[[ THE RECORDS, beginning ]]

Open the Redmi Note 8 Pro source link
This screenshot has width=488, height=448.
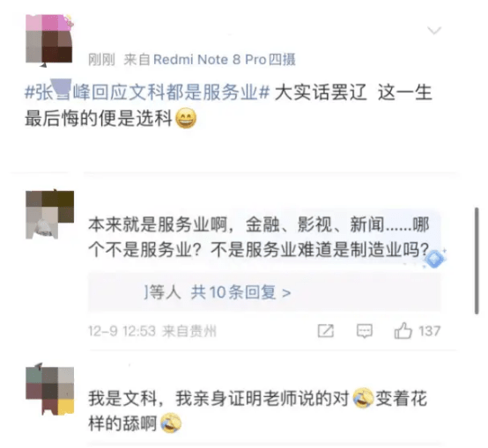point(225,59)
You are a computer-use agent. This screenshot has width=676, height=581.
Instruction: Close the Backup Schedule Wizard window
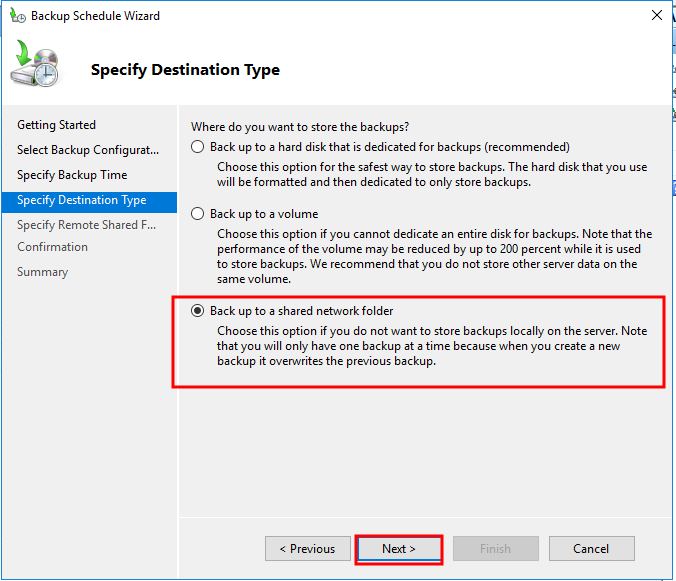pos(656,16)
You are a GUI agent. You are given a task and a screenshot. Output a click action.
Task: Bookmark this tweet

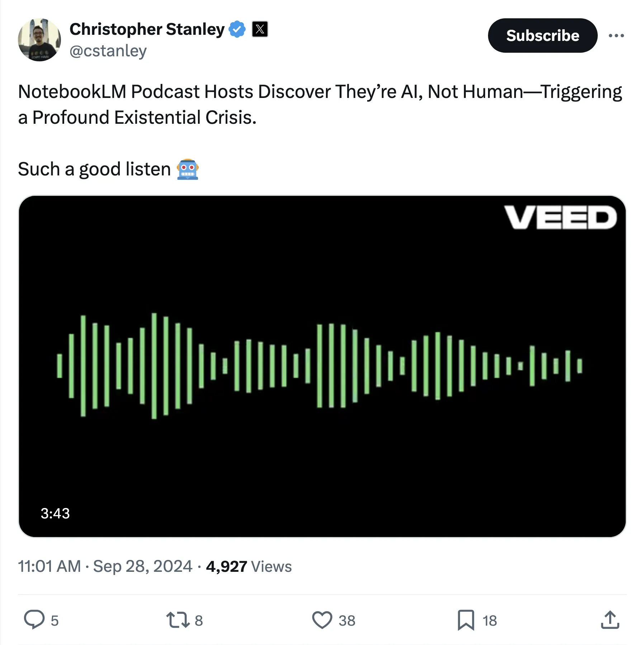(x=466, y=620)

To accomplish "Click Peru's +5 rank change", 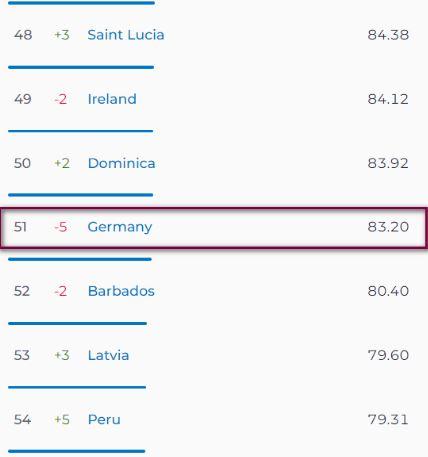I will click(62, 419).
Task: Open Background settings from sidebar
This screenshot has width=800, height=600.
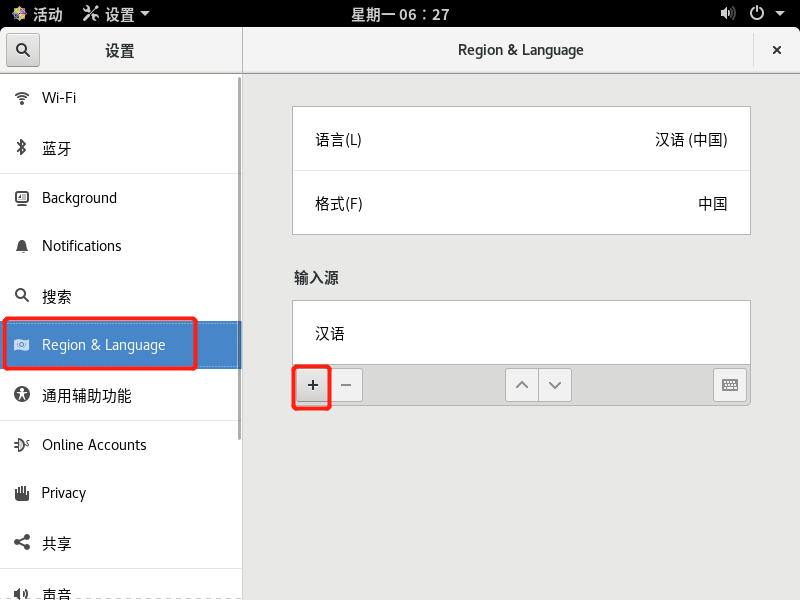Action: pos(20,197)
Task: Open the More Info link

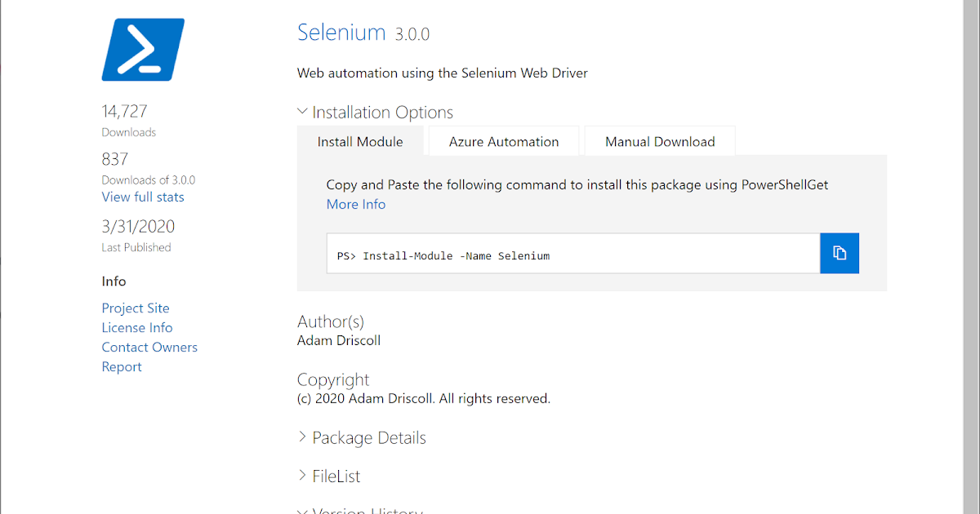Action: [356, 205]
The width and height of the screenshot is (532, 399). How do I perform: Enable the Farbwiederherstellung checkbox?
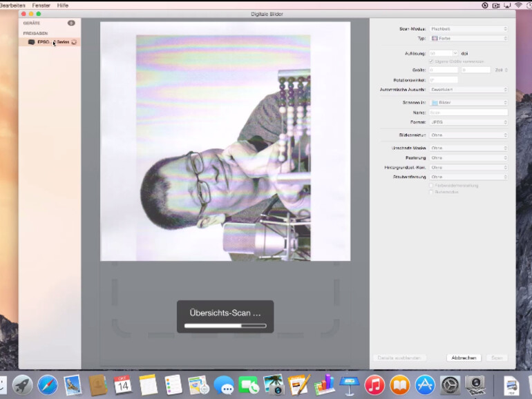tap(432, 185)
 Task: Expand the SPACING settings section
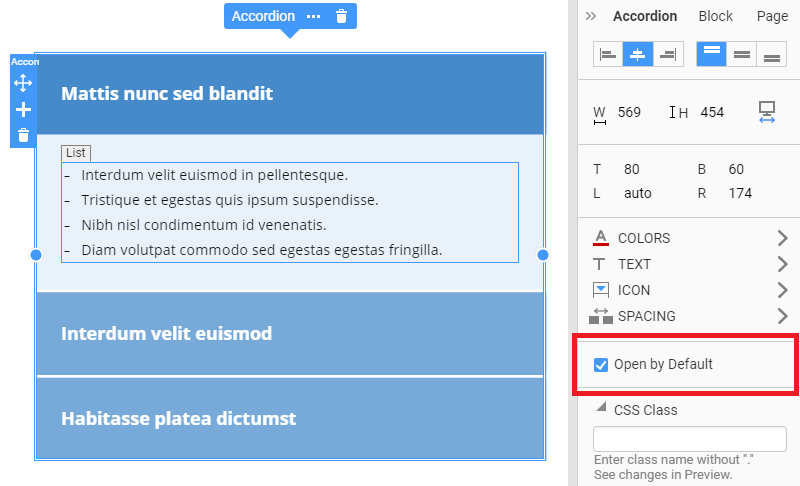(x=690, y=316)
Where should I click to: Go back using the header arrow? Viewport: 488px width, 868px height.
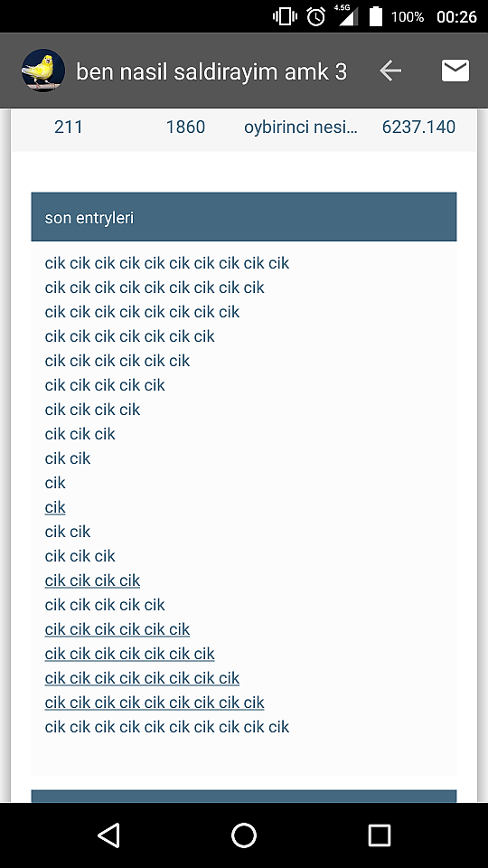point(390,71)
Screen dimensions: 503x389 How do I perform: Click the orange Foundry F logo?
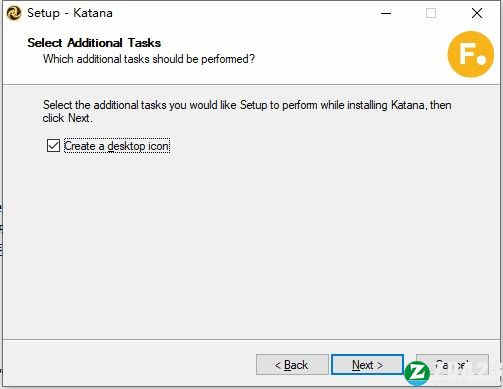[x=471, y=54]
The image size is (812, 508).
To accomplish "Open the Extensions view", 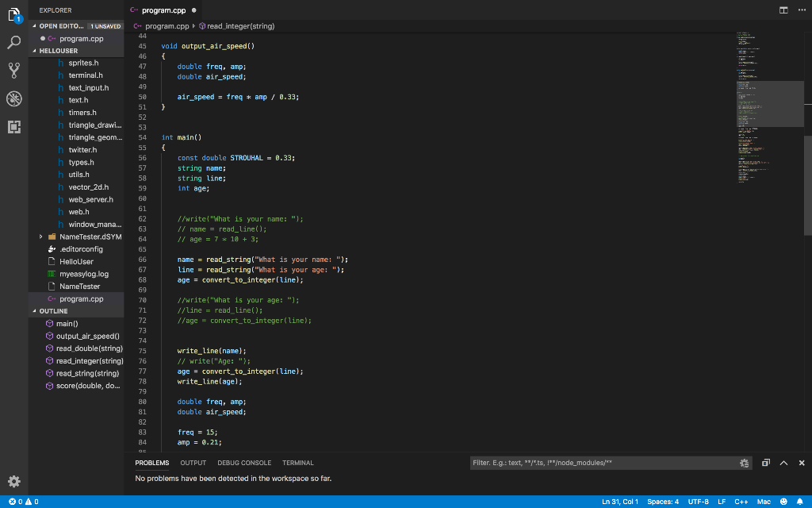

[[ THE RECORDS, end ]]

> YOUR TASK:
Give back, exactly and with nothing added, the lines from the line with "The width and" through the final line of the data, both included; leave pictures out.

> ANSWER TO THIS TASK:
The width and height of the screenshot is (532, 399). How do I perform: Enable the Farbwiederherstellung checkbox?
tap(432, 185)
 Task: Expand the SPACING settings section
(x=690, y=316)
Where should I click to: Go back using the header arrow? Viewport: 488px width, 868px height.
point(390,71)
Screen dimensions: 503x389 How do I perform: Click the orange Foundry F logo?
[x=471, y=54]
The image size is (812, 508).
To accomplish "Open the Extensions view", 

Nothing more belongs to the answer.